*** RECORDS FOR THE TASK Section Begins ***

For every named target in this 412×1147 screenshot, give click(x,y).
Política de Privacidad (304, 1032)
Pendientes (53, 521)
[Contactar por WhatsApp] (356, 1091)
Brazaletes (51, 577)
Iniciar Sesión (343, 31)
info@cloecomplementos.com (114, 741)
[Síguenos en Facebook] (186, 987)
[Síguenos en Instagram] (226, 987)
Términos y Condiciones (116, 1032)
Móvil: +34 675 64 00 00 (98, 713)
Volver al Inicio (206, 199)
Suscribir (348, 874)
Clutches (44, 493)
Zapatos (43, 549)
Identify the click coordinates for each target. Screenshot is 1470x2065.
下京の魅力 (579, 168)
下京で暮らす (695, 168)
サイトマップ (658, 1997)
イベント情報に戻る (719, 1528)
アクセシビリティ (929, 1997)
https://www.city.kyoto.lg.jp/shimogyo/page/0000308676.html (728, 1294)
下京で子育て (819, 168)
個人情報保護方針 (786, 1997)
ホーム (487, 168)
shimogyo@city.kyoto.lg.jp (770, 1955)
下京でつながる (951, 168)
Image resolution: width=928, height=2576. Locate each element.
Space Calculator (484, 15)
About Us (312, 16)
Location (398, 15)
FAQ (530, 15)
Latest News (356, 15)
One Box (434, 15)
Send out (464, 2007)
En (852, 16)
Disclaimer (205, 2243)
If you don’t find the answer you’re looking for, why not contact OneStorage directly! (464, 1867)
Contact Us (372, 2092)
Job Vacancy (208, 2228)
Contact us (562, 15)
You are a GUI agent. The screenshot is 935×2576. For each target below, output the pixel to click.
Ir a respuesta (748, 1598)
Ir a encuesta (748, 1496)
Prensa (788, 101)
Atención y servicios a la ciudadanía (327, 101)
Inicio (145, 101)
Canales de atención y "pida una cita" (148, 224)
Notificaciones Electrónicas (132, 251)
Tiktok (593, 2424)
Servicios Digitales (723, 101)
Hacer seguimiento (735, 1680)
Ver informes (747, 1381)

*** RECORDS FOR THE TASK Section Ends ***

__WHAT YOU HAVE TO DO__. Show every line of the data in which the word "kyoto" appears.

__TASK RESPONSE__.
https://www.city.kyoto.lg.jp/shimogyo/page/0000308676.html (728, 1294)
shimogyo@city.kyoto.lg.jp (770, 1955)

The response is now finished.